Soon after Pulaski’s arrival in Murray — in May, 1884 at the beginning of the summer work season – Ed was hired “as a packer to transport supplies for the general store of Saul Nathan, the first merchant of Murray.” McHarg described the contemporary pack transport situation as follows:
At that time, before the stage road was built from Thompson Falls, heavy transportation followed the water route and water grade to avoid the deep snows of the divide. Supplies were loaded at the head of navigation on the Coeur d’Alene River, the trail following the South Fork to “Jackass Trail” over two low passes to Murray.

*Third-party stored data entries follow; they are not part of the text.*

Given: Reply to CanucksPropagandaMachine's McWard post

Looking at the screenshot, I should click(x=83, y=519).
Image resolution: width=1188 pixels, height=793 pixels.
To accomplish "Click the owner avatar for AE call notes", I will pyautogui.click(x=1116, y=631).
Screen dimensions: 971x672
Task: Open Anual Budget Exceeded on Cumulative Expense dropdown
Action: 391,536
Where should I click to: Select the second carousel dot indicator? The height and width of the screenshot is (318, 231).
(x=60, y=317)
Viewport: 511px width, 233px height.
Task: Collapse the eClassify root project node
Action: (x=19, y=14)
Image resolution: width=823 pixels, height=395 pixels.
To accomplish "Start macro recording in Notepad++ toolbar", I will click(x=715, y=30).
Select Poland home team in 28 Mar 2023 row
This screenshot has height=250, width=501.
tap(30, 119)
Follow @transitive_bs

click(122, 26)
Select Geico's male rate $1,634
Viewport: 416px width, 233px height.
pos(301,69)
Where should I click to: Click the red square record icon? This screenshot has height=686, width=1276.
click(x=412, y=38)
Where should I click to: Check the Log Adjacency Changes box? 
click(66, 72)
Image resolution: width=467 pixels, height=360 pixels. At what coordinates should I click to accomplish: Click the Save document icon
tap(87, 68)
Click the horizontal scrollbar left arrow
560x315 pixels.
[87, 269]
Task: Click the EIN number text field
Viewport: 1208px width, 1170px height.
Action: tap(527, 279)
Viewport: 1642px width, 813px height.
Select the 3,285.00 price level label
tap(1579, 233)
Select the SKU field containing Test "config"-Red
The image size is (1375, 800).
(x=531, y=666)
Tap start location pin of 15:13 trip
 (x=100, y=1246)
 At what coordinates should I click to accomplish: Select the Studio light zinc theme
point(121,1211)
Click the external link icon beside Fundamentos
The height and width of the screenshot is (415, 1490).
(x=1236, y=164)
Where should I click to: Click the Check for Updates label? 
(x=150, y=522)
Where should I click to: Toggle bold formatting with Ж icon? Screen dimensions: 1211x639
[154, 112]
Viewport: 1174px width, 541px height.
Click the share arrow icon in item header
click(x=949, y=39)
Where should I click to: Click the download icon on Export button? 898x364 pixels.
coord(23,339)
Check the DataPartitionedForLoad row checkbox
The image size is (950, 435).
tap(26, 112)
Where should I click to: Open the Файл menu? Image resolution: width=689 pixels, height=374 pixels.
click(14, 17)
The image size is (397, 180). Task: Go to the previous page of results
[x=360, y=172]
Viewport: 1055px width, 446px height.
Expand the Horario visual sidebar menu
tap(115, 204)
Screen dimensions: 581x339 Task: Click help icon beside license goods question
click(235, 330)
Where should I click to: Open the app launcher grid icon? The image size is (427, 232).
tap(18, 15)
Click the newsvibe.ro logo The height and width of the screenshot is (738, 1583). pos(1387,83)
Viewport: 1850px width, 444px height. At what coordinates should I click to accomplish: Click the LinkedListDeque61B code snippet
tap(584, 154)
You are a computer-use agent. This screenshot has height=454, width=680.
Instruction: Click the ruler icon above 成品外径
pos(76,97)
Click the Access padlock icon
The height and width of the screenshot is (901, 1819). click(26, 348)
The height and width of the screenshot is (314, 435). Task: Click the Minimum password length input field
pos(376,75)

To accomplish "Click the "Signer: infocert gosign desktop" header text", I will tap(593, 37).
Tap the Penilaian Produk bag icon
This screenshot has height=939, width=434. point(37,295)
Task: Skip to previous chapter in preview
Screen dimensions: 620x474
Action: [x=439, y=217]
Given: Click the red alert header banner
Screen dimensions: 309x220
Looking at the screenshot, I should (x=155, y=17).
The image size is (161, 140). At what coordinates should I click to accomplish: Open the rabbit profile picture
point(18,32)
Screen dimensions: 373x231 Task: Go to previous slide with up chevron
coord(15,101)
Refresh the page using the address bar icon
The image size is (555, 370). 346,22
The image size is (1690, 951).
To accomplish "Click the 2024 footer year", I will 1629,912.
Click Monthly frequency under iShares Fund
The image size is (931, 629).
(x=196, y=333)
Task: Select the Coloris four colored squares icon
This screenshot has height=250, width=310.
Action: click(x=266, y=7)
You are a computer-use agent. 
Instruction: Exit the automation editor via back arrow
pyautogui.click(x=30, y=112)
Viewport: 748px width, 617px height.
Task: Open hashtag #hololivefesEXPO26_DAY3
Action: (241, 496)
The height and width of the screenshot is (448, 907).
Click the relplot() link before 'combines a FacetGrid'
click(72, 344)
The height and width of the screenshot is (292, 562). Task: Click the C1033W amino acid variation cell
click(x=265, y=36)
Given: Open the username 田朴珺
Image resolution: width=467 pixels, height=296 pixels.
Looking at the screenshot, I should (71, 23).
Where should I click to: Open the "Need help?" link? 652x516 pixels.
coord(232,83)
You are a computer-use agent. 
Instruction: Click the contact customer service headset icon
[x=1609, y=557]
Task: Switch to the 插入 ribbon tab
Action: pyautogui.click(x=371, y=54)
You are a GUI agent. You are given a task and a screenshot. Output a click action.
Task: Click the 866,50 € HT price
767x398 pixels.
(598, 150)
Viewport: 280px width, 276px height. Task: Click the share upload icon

In fact, there was vigorous competition across transportation methods and vying routes in this early period. A number of discussions of the pros and cons of these alternatives are offered in the historical literature. Decades later, in June of 1923, the U.S. Forest Service announced the clearing and re-opening of Jackass Trail. The occasion prompted by-then Ranger Ed Pulaski to reflect on his experiences on it many years before. “Mr. Pulaski said that during the gold excitement on the north side,” the Wallace Press-Times reported, “he did considerable packing over this trail…” (June 30, 1923).
*That is, the North Fork of the Coeur d’Alene River and its tributaries.
“Forest Service Ready For Work,” Wallace Press-Times, June 30, 1923. (We thank Tom Harman for sharing this source with us.)
D.E. Livingston-Little, An Economic History of North Idaho, 1800-1900, Los Angeles, California: Journal of the West, Lorrin L. Morrison and Carroll Spear Morrison Publishers, 1965.
C.K. McHarg, “Edward C. Pulaski 1868-1931,” typescript dated November 7, 1941, U.S. Forest Service archives, Missoula, Montana.
Robert Wayne Smith, History of Placer and Quartz Gold Mining in the Coeur d’Alene District (M.A. Thesis, American History, University of Idaho), Fairfield, Washington: Ye Galleon Press, 1932.
Jim Wardner, Jim Wardner, of Wardner, Idaho, by Himself, New York: The Anglo-American Publishing Company, 1900.
John V. Wood, Railroads Through the Coeur d’Alenes, Caldwell, Idaho: The Caxton Printers, Ltd., 1984.